[Stored data]
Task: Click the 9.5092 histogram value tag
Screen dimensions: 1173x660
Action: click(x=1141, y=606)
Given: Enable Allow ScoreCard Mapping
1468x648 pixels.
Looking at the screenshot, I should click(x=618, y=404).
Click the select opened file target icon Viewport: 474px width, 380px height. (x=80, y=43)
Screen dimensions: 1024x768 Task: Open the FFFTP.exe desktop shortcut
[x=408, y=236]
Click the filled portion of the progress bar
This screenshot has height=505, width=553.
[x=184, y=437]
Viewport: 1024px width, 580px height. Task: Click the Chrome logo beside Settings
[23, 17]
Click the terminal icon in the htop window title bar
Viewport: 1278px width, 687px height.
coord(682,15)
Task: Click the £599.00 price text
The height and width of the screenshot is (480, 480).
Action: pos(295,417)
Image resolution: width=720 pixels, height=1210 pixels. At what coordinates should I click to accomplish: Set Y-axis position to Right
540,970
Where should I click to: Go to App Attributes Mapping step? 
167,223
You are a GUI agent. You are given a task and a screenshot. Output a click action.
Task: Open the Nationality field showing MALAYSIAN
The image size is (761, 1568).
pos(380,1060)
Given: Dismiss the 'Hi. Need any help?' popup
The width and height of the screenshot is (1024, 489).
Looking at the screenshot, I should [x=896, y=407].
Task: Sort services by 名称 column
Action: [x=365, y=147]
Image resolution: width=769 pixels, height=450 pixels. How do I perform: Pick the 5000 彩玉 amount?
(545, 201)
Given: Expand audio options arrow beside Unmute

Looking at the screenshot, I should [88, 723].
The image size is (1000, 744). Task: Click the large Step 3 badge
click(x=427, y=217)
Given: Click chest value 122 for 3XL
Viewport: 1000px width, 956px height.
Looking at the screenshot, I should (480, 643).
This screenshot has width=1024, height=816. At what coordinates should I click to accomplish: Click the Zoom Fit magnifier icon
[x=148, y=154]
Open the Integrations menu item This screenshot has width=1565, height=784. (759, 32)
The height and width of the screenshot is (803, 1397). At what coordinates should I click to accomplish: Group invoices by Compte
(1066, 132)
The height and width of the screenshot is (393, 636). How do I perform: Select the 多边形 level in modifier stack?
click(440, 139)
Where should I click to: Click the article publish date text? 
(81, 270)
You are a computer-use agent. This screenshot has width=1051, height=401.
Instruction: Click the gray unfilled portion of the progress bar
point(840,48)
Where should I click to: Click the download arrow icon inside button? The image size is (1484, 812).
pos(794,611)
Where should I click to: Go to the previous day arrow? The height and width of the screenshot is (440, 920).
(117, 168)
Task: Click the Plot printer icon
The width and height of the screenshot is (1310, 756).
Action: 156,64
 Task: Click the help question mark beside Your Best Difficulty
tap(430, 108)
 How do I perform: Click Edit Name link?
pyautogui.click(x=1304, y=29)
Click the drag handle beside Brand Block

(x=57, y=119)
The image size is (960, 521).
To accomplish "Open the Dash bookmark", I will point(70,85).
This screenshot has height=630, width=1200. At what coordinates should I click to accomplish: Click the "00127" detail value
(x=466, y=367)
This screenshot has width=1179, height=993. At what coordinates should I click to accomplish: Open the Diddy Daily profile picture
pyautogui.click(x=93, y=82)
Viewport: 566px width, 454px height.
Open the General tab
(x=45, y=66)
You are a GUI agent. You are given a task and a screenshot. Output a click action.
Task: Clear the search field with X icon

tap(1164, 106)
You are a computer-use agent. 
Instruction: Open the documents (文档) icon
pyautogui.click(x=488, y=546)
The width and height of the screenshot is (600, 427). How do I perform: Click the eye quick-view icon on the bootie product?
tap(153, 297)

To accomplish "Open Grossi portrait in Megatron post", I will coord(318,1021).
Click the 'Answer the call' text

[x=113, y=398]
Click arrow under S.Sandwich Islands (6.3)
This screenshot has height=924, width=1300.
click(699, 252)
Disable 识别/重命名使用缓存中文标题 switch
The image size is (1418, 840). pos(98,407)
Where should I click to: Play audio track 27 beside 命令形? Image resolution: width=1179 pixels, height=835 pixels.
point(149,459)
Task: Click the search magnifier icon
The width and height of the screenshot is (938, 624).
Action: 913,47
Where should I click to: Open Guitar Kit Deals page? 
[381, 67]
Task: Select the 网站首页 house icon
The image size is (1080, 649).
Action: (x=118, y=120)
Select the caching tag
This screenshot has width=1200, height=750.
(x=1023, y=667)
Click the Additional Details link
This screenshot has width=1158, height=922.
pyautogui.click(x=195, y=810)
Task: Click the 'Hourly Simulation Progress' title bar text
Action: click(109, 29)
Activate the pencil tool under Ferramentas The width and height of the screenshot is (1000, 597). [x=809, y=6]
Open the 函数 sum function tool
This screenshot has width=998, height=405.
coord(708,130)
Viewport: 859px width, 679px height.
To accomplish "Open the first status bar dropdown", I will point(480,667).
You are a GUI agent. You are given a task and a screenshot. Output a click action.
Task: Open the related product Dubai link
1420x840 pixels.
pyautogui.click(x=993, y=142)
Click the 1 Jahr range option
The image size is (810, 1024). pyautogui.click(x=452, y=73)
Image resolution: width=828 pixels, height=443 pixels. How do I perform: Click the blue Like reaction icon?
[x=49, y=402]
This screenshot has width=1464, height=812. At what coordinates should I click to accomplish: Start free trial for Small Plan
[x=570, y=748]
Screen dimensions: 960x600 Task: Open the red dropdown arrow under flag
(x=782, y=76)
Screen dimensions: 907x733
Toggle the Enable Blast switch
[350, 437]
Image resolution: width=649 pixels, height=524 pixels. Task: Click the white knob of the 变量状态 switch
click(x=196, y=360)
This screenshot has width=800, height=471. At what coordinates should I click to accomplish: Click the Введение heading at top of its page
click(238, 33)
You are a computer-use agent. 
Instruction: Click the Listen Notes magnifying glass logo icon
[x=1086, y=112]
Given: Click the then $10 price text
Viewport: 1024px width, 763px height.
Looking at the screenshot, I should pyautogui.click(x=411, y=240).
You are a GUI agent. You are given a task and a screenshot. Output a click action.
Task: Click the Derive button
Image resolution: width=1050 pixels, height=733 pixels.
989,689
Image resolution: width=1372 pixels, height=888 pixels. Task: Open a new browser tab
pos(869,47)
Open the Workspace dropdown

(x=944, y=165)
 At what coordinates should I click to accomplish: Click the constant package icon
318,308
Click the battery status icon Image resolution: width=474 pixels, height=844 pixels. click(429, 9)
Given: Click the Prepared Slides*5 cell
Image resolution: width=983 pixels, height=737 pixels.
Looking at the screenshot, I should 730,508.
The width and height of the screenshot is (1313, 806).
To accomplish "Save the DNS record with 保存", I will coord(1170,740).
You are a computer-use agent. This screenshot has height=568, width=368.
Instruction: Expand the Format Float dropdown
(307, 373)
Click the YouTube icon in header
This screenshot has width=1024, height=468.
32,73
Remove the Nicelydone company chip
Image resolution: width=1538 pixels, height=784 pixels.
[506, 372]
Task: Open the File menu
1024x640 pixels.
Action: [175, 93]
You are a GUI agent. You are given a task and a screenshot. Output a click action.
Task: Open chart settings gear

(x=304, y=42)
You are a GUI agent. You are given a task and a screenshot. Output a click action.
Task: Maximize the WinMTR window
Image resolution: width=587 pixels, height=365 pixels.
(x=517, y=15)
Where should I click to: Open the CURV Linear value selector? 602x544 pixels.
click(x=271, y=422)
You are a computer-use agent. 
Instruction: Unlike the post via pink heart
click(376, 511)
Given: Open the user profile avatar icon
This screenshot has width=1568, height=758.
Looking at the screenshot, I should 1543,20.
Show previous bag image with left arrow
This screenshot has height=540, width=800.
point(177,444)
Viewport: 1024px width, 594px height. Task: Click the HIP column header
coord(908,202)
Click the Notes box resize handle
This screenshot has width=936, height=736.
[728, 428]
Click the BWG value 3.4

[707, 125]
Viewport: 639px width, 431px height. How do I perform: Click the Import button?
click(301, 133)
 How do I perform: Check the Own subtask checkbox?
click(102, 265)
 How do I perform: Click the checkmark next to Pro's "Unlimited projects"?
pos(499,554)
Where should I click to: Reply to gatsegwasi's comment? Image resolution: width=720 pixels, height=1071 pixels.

### DESCRIPTION OF THE TASK
When a line among the entries contains "tool", pull that line out.

### TASK OUTPUT
Activate the pencil tool under Ferramentas The width and height of the screenshot is (1000, 597). [x=809, y=6]
Open the 函数 sum function tool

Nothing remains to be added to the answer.